[Opening Input material section]
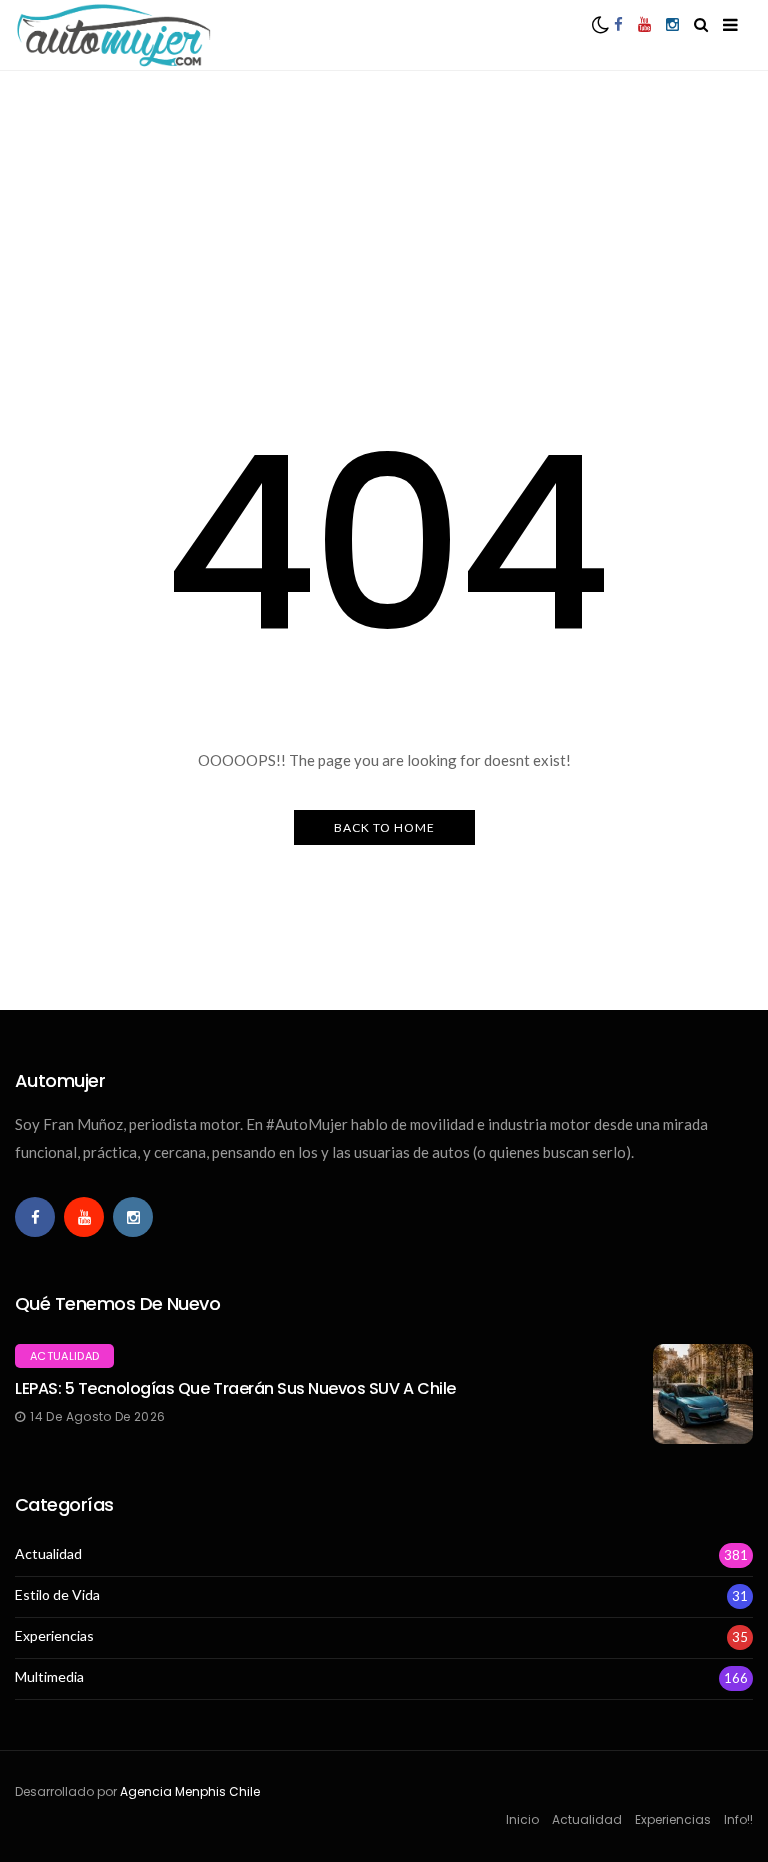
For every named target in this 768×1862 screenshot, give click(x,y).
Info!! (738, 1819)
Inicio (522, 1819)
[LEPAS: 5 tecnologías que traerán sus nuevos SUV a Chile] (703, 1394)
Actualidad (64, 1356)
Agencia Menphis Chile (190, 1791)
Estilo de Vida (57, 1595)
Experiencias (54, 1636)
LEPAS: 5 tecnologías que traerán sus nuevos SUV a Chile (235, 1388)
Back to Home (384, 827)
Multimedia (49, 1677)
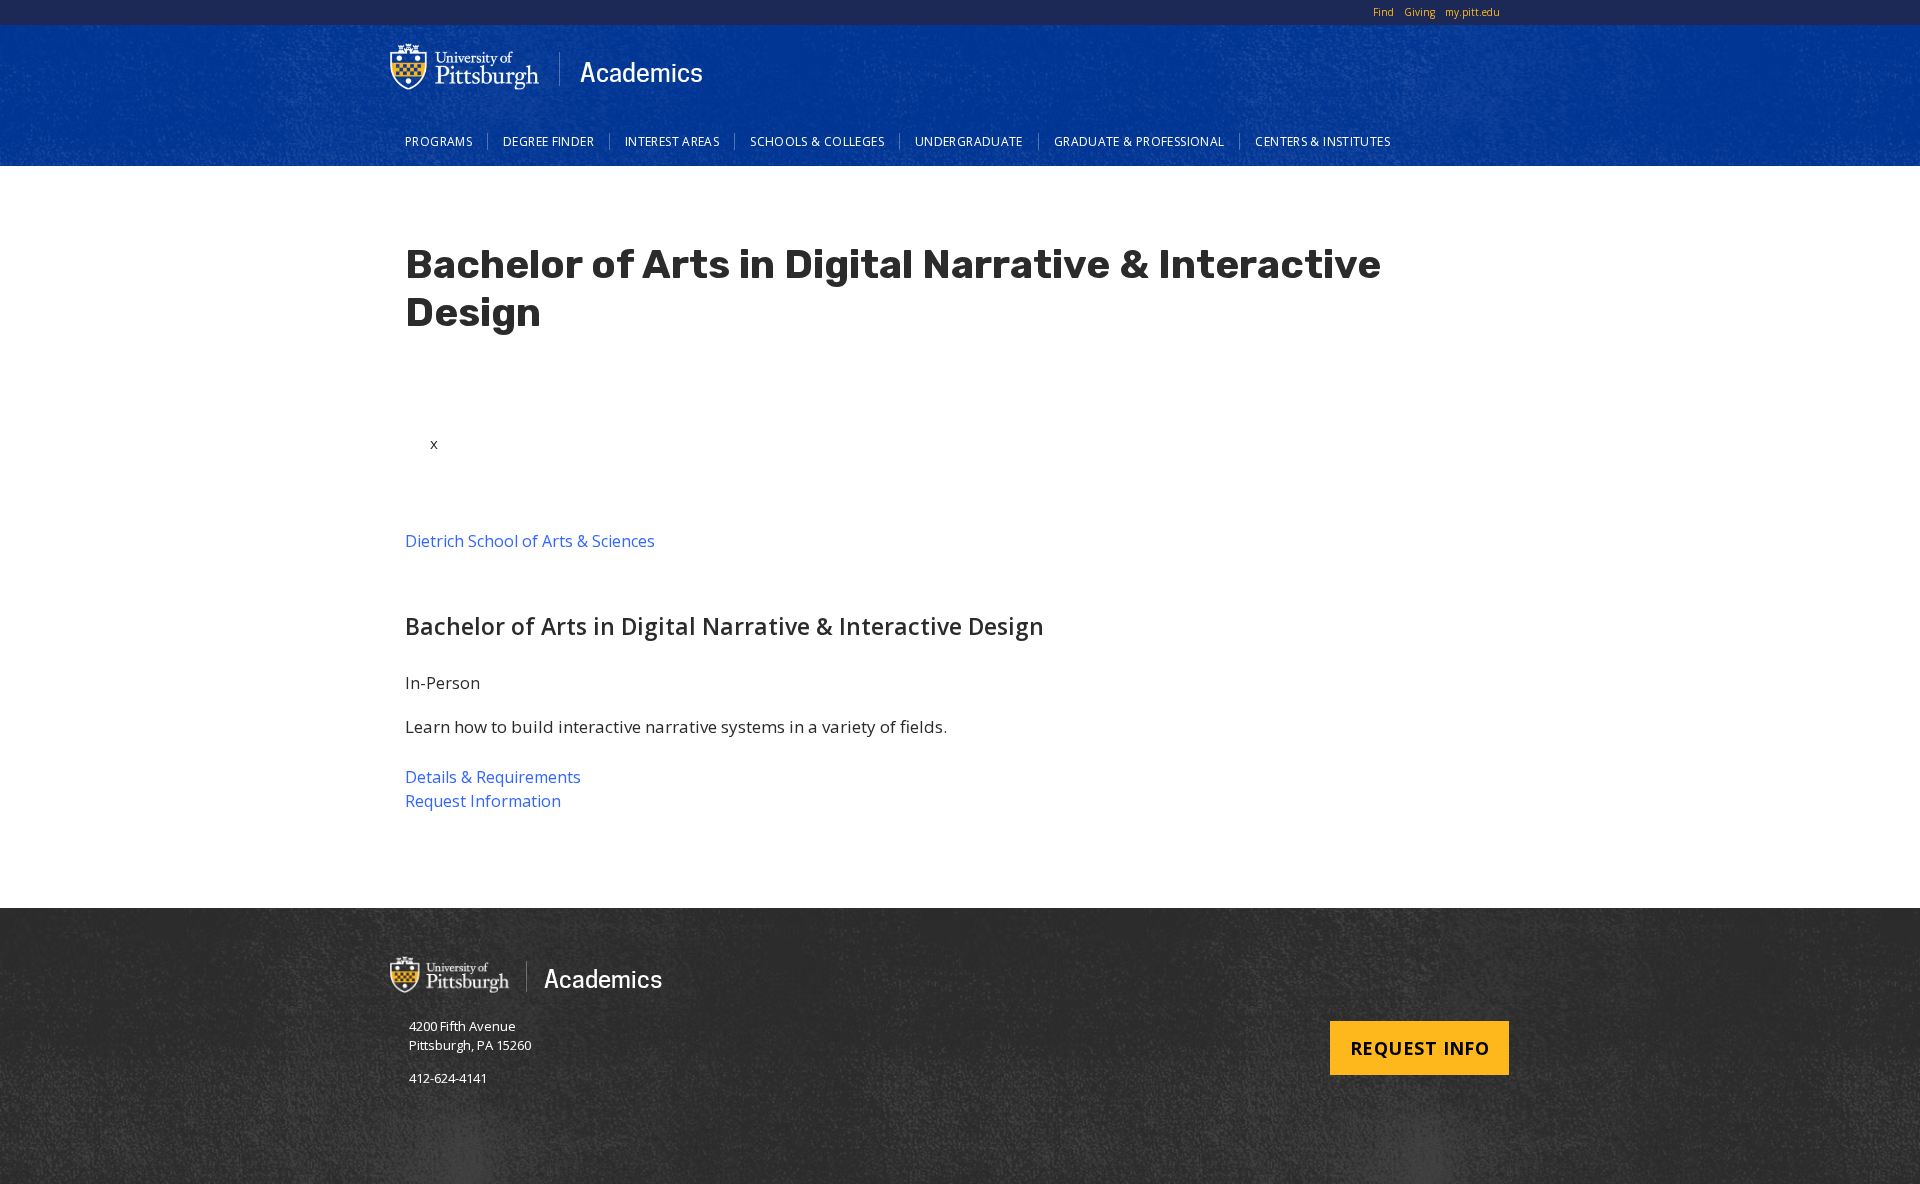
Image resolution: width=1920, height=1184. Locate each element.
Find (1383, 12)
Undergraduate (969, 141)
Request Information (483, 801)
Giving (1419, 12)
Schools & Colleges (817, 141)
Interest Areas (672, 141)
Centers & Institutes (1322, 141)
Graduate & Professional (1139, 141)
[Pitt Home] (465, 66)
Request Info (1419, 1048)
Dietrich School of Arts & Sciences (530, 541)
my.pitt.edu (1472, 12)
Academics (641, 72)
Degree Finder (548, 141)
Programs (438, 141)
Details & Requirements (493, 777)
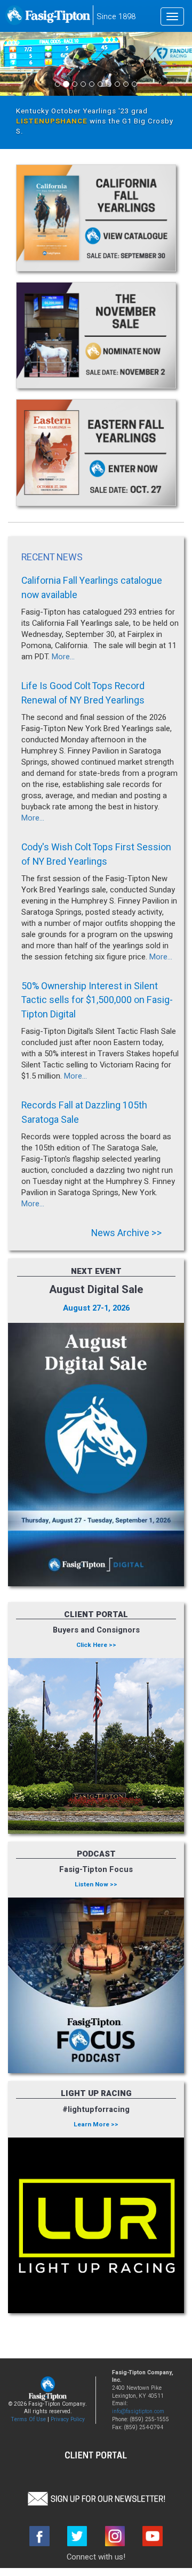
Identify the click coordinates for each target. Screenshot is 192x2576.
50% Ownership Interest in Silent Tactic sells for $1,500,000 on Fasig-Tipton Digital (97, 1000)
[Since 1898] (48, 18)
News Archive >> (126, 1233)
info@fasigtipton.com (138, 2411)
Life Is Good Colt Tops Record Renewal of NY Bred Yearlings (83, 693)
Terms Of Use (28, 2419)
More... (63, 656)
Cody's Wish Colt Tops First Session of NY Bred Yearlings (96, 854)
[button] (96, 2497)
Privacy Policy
[Closing Input material section]
**Task brief**
Word for word, write out the full listing, leaving the pictures aside.

**Response**
For every named target in this 768×1862 screenshot, give click(x,y).
Info!! (738, 1819)
Inicio (522, 1819)
[LEPAS: 5 tecnologías que traerán sus nuevos SUV a Chile] (703, 1394)
Actualidad (64, 1356)
Agencia Menphis Chile (190, 1791)
Estilo de Vida (57, 1595)
Experiencias (54, 1636)
LEPAS: 5 tecnologías que traerán sus nuevos SUV a Chile (235, 1388)
Back to Home (384, 827)
Multimedia (49, 1677)
Image resolution: width=1920, height=1184. Locate each element.
Find (1383, 12)
Undergraduate (969, 141)
Request Information (483, 801)
Giving (1419, 12)
Schools & Colleges (817, 141)
Interest Areas (672, 141)
Centers & Institutes (1322, 141)
Graduate & Professional (1139, 141)
[Pitt Home] (465, 66)
Request Info (1419, 1048)
Dietrich School of Arts & Sciences (530, 541)
my.pitt.edu (1472, 12)
Academics (641, 72)
Degree Finder (548, 141)
Programs (438, 141)
Details & Requirements (493, 777)
Identify the click coordinates for each target. Screenshot is 192x2576.
50% Ownership Interest in Silent Tactic sells for $1,500,000 on Fasig-Tipton Digital (97, 1000)
[Since 1898] (48, 18)
News Archive >> (126, 1233)
info@fasigtipton.com (138, 2411)
Life Is Good Colt Tops Record Renewal of NY Bred Yearlings (83, 693)
Terms Of Use (28, 2419)
More... (63, 656)
Cody's Wish Colt Tops First Session of NY Bred Yearlings (96, 854)
[button] (96, 2497)
Privacy Policy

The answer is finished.